La danza de la mariposa que, con un aleteo acompasado, vigila el descanso perpetuo de un poeta, se apoderó completamente de él. Y la melodía de Panambi Vera saltó a borbotones de la mano candente del que ejercitaba una de las maneras más bellas de expresar el cariño fraterno.
Cuando la obra tuvo su última copia, José Asunción se apresuró en ir a la casa de Ortiz Guerrero, que vivía con Dalmacia en las cercanías de donde hoy está la escalinata de la calle Antequera, en nuestra capital.
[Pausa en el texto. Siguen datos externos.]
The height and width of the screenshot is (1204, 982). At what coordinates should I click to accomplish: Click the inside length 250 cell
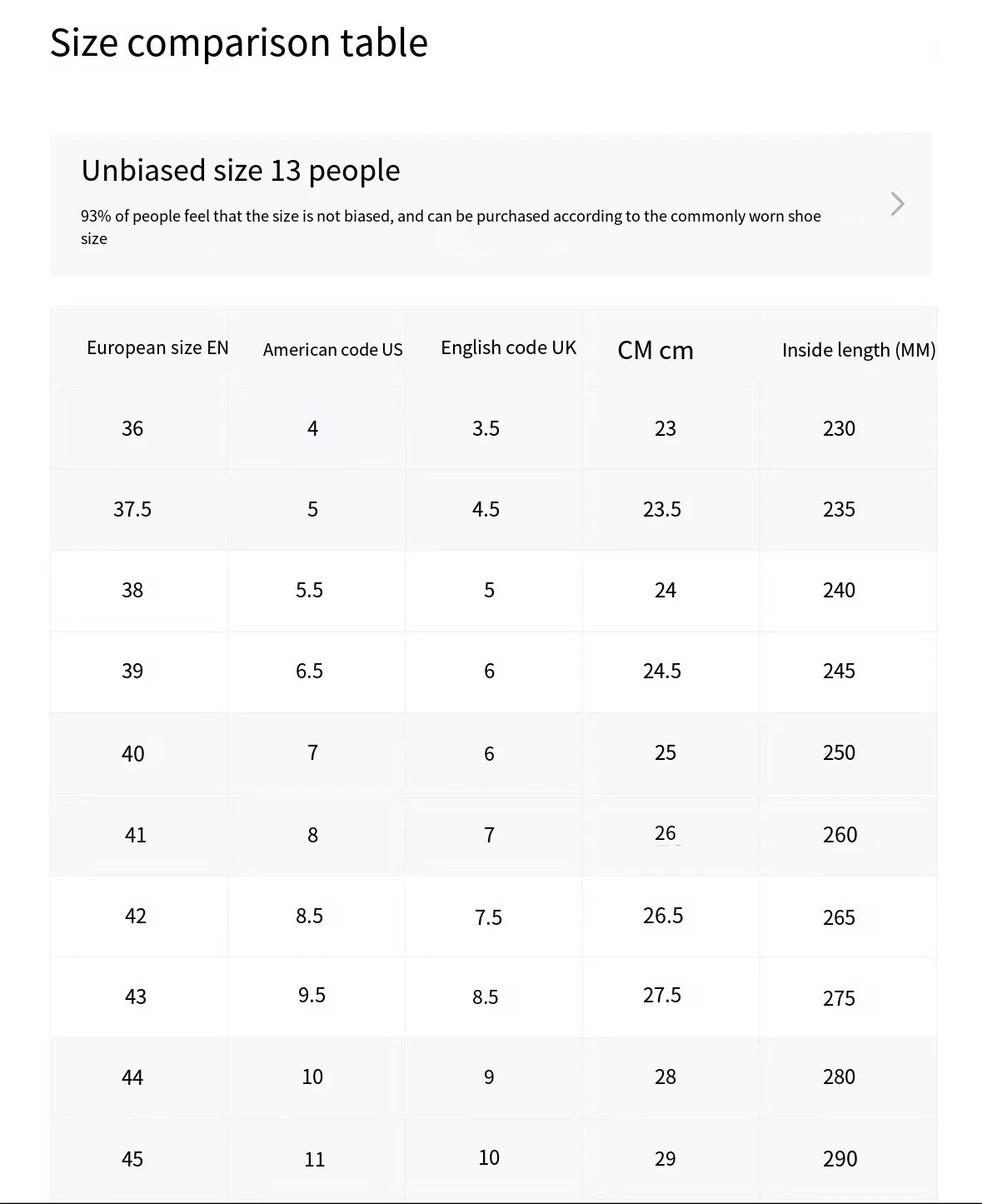839,753
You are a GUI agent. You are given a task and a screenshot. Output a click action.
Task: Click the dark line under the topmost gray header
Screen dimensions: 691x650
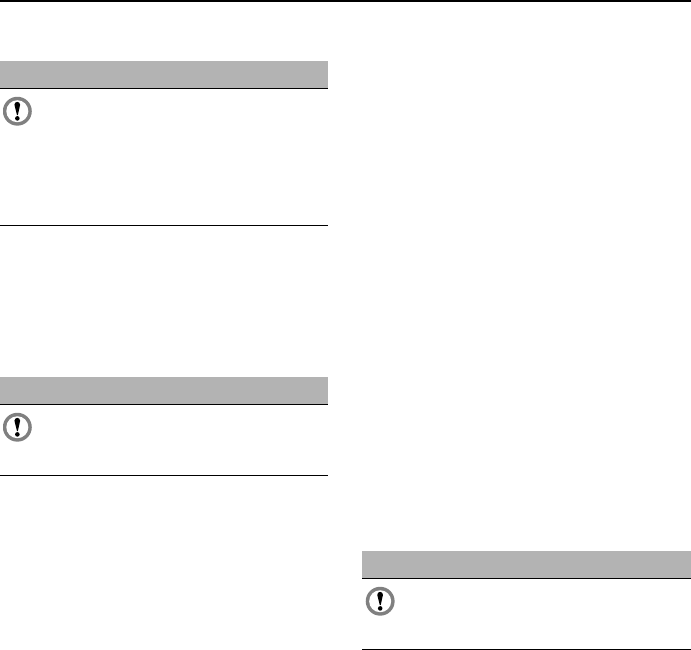point(164,89)
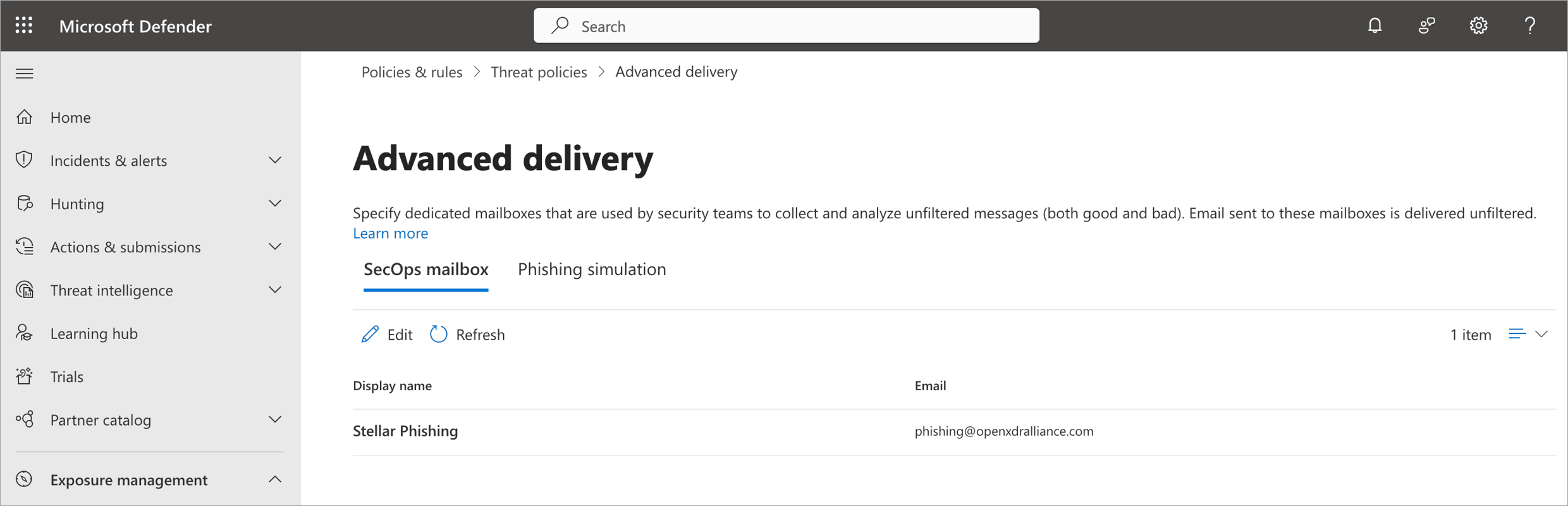Click the feedback/community icon near the bell

tap(1426, 25)
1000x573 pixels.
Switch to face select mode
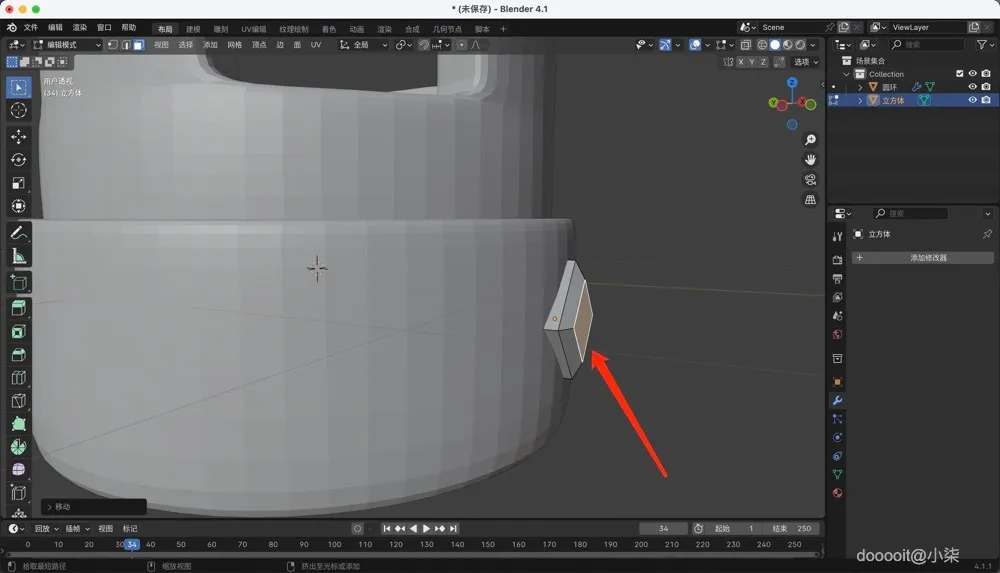click(138, 45)
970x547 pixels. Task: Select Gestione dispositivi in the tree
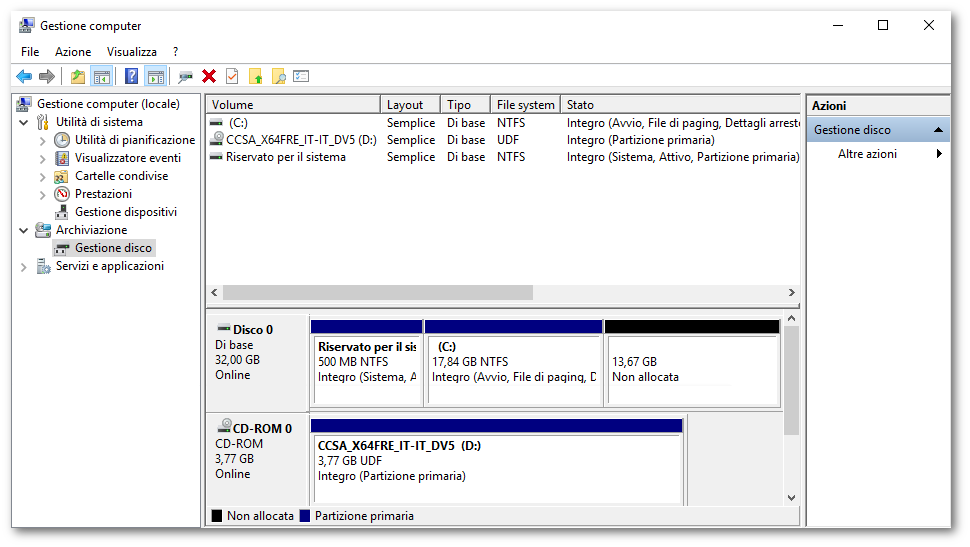click(125, 212)
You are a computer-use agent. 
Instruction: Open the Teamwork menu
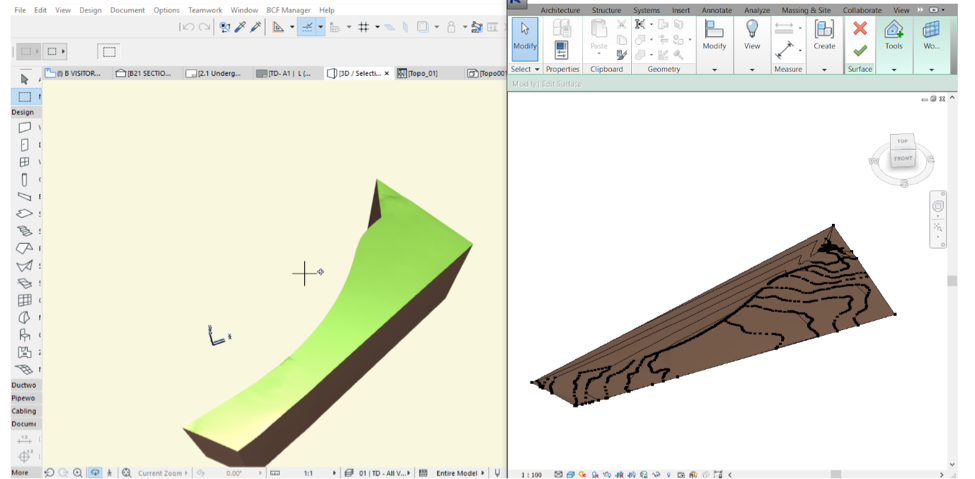[x=204, y=10]
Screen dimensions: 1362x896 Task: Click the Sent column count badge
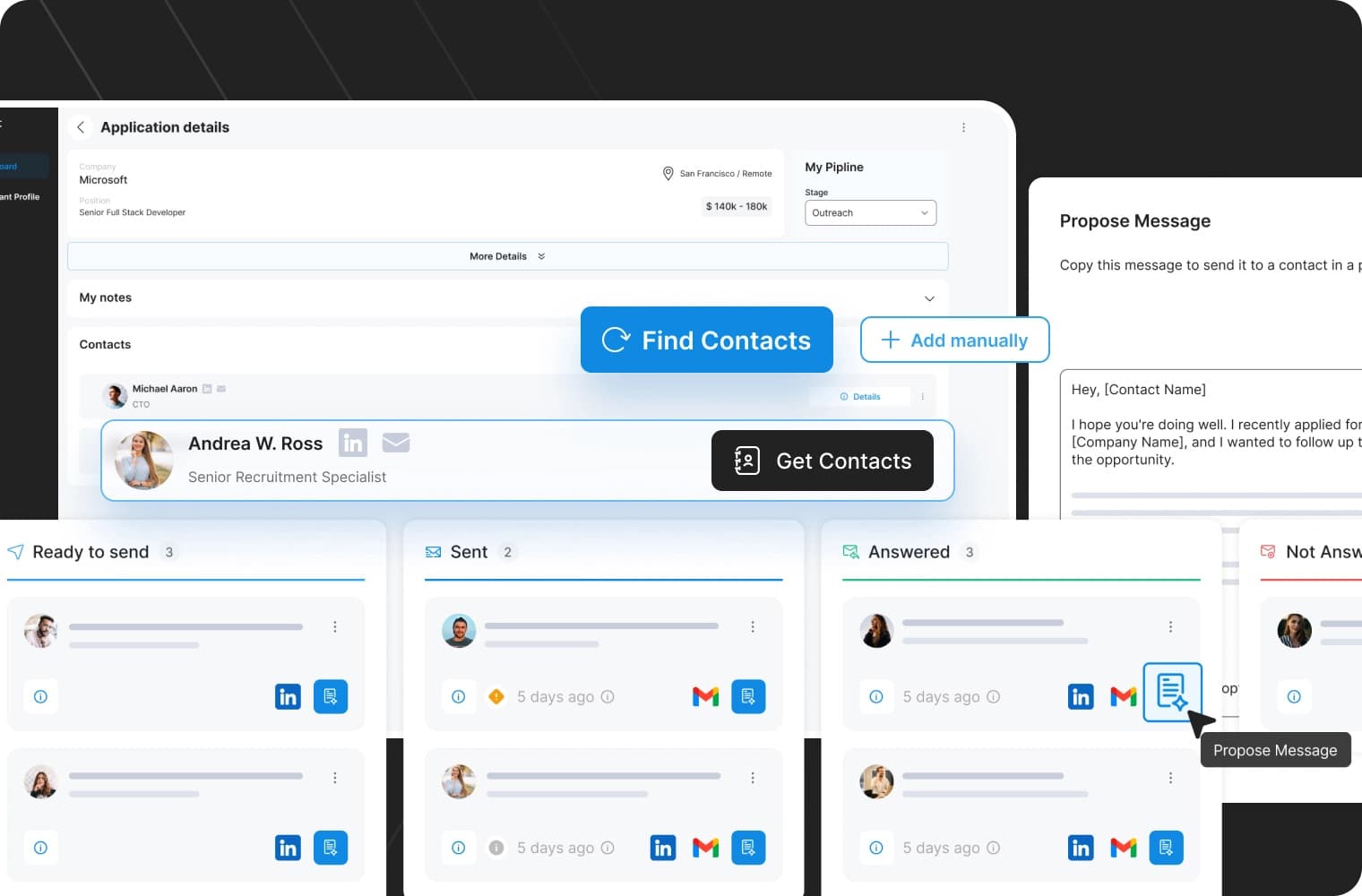(x=508, y=552)
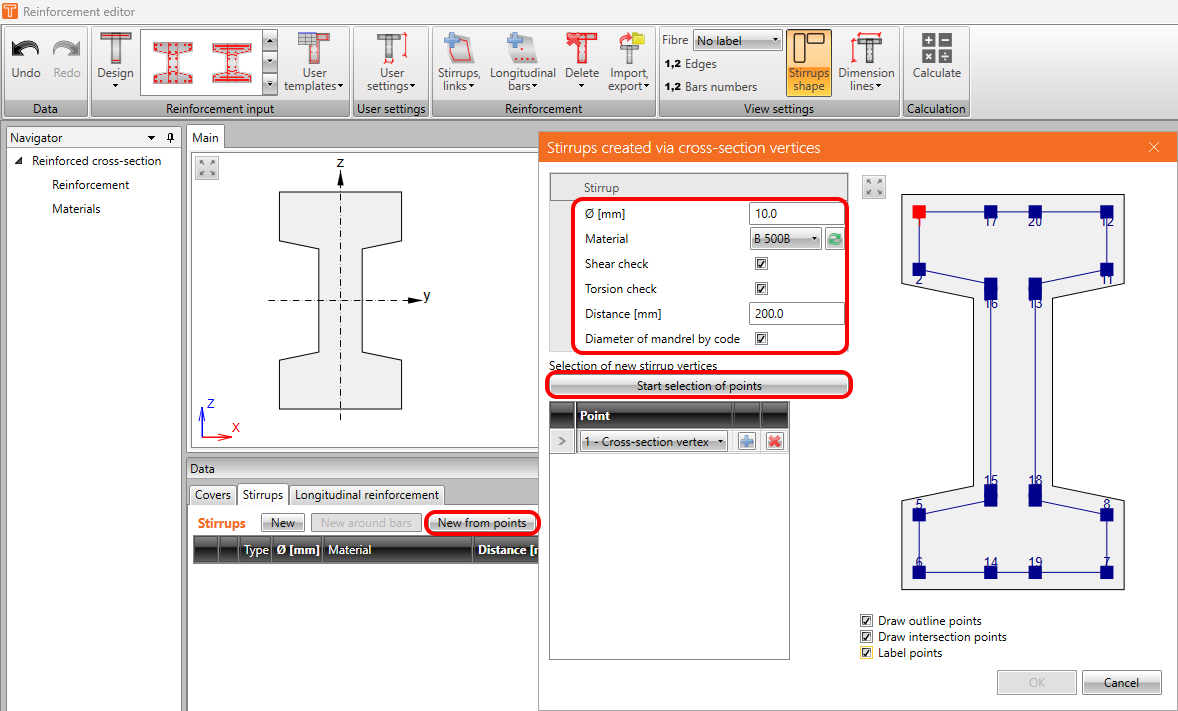Click the green refresh icon beside Material

coord(834,239)
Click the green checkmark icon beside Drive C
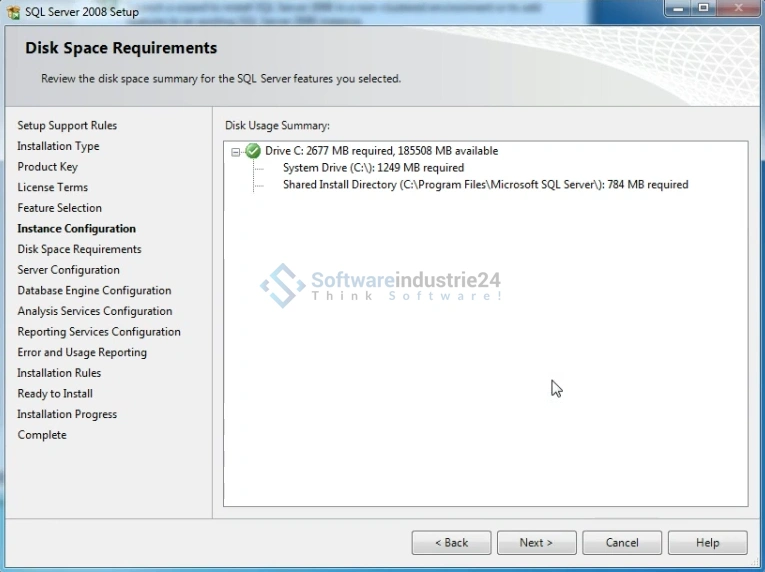 pyautogui.click(x=253, y=151)
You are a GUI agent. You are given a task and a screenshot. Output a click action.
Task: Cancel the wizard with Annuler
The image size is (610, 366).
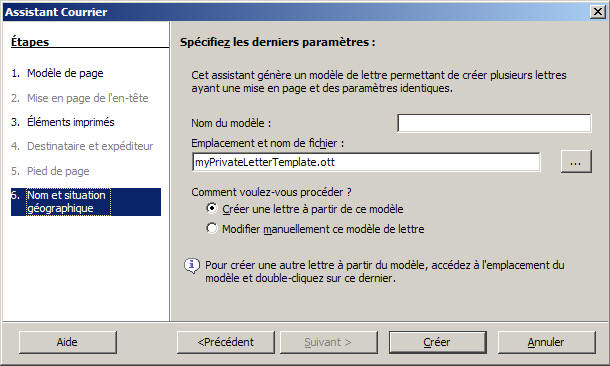pos(547,342)
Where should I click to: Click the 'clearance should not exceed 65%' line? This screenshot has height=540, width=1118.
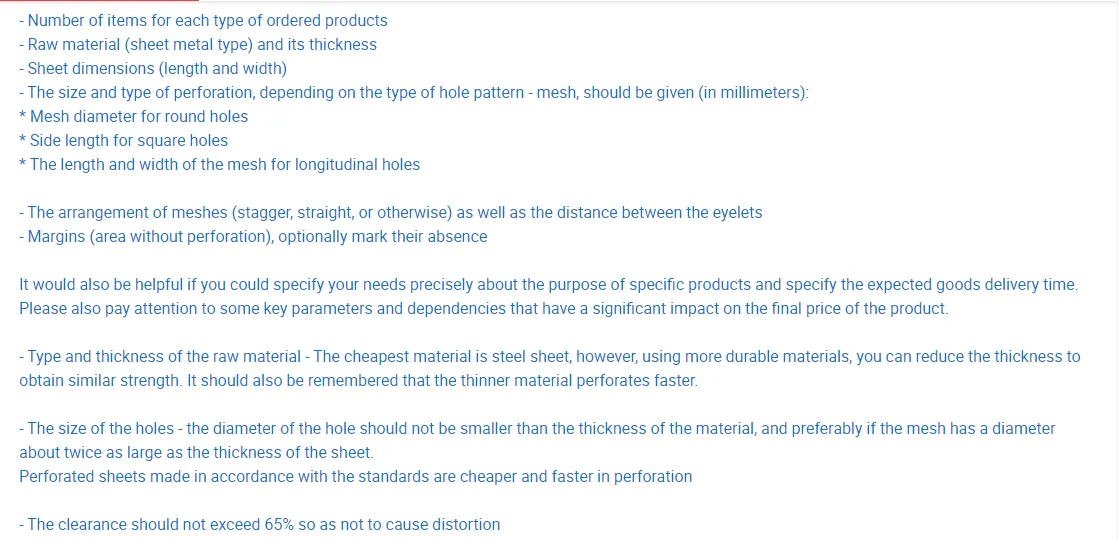(260, 524)
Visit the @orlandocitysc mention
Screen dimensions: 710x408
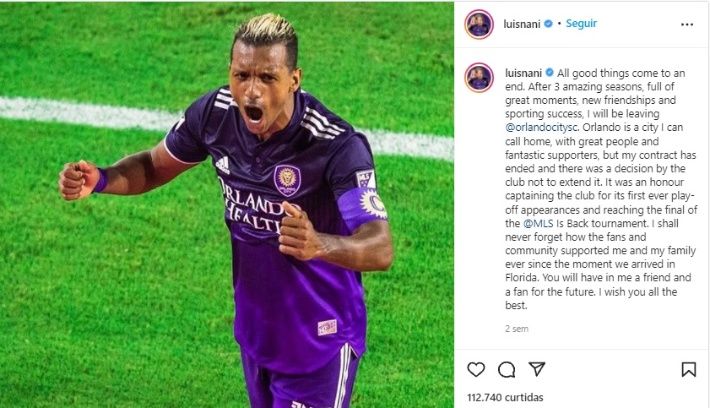click(x=542, y=128)
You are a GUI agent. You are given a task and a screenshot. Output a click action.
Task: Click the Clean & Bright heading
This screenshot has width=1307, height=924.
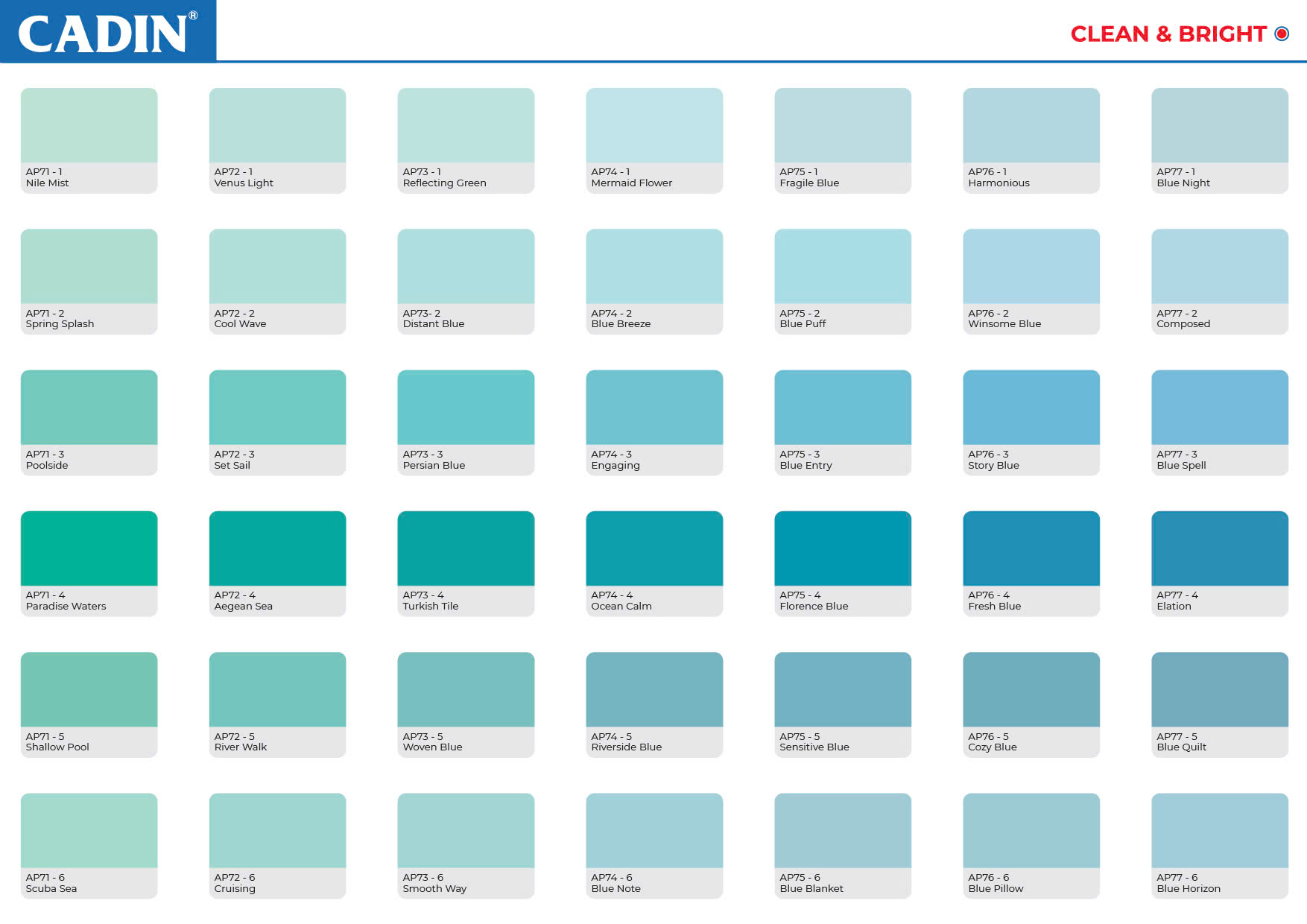tap(1168, 34)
—Oh “Flores del yuyal” —así le había llamado Manú al músico en un artículo periodístico—, mba’épa nde guerumi ko’árupi (Qué te trae por aquí)—.
—Agueru ndéve aína Panambi Vera (Te traigo Panambi Vera)—, le respondió el recién llegado. Y le tarareó su guarania.
Flores tomó dos jarros de agua. Ojerejere y se despidió.
Inmediatamente Manú se sumergió en su oficio, el de los verbos. Imaginó aquella mariposa que velara sin fin su tumba, pero se detuvo en la que él, en vida, siempre persiguió y jamás pudo atrapar. Hablaba de una mariposa, pero, en realidad, se refería a aquello que un ser humano —un amor acaso, un ideal tal vez—, vanamente, se esfuerza por alcanzar durante toda su vida.
(1) Talía, Sara: José Asunción Flores, génesis y verdad sobre la guarania y su creador. Buenos Aires, 1976.